What Happens When You Walk Into Monsanto And Start Asking Questions

    In short: They're not thrilled. The director of the new documentary GMO OMG explains.

    Jeremy Seifert's new documentary GMO OMG, opening Friday in New York City, poses an alarming question: "IS THIS THE END OF REAL FOOD?"

    As part of his quest to understand genetically modified crops (GMO = "genetically modified organism"), the companies that make them, and what their impact could be on the millions of humans who eat them, writer and director Seifert filmed himself walking into a Monsanto facility "to see if they'll chat me up a little bit."

    Monsanto, in case you're not up to speed, is one of the world's most successful and intensely loathed biotech companies — successful enough to have just contributed $4.5 million to fight Washington state's Proposition I-522, requiring labels on food containing GMOs, as well as spending $8.1 million to help defeat a similar law in California last year.

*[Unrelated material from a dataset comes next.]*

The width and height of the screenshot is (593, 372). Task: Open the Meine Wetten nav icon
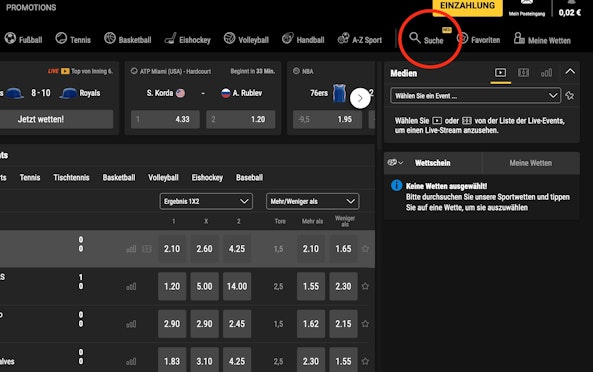(519, 39)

Monsanto is the biggest of the big three companies (along with DuPont and Dow Chemical) that make up well over half of the world's proprietary GMO seed industry (seeds that are patented and owned by the companies that develop them, rather than the farmers who grow them): they produce about 90% of all the soybeans in America.

    Well, here's how the visit worked out:

    "I know people are comparing this to Michael Moore," Seifert told BuzzFeed (they are). "But I was trying to not go into the building with the camera man and his huge camera right behind, because then of course you're going to get kicked out. The mic was totally hidden, and the hope was that I would just be this dude walking in with no camera, so it wouldn't be threatening in that way."

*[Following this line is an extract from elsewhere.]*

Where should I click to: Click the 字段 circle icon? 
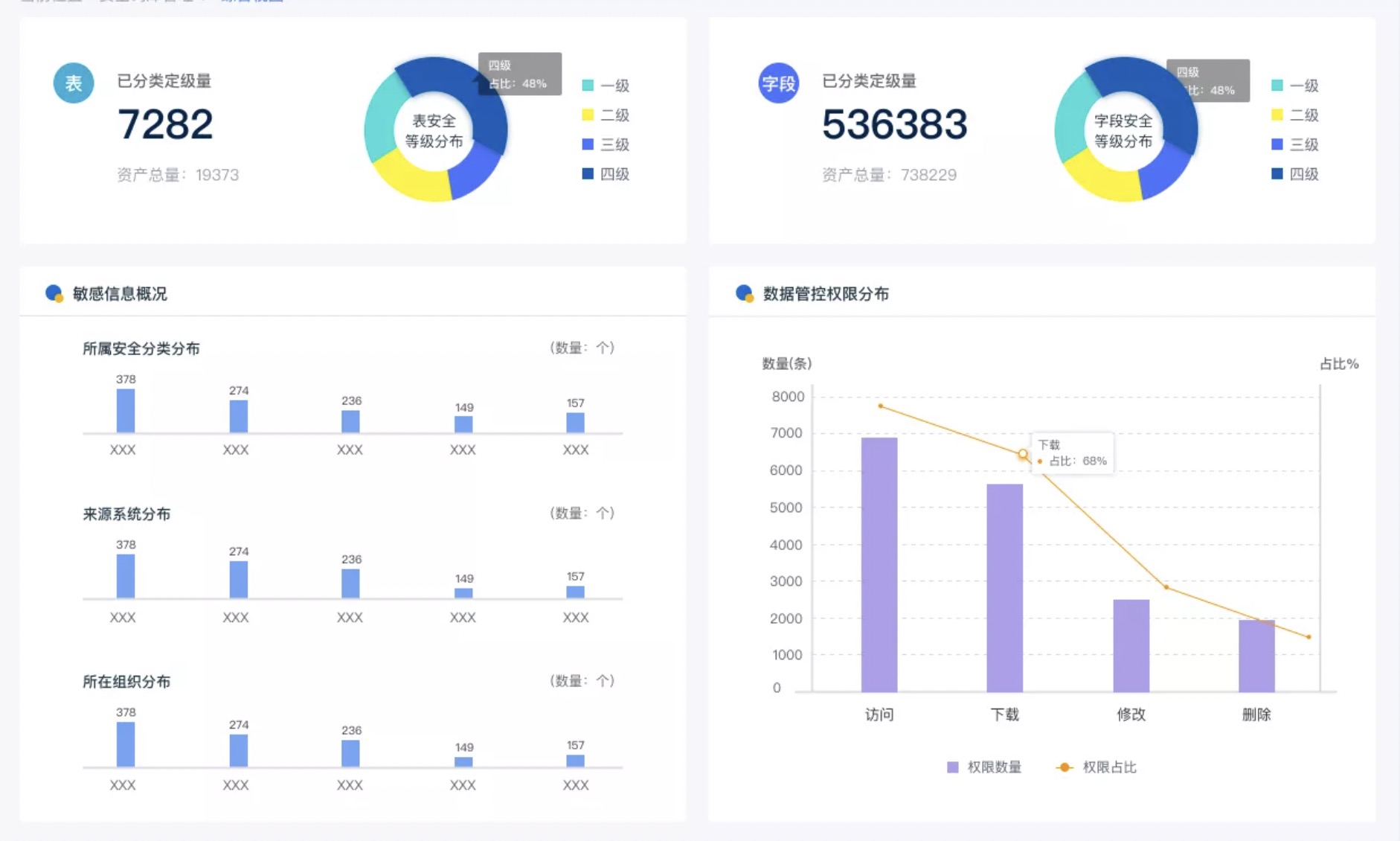click(x=778, y=83)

    Seifert says that he went into the situation with an open mind. "The primary question I had was, 'I'm a father, I'm raising children, and I can't avoid your company's product. I want you to comfort me by explaining the process and really verifying that this product is safe.'" Beyond that, he says, "I was hoping to have a candid conversation about other things, like patenting seeds. I want to remain open to the idea that there's a real reason for it, even though it seems really ass-backward. I want to talk and listen."

    But no dice: It only took just a little over a minute for about five building employees, including "two big burly dudes," to form a solid line of defense and to tell Seifert in no uncertain terms that he had to leave.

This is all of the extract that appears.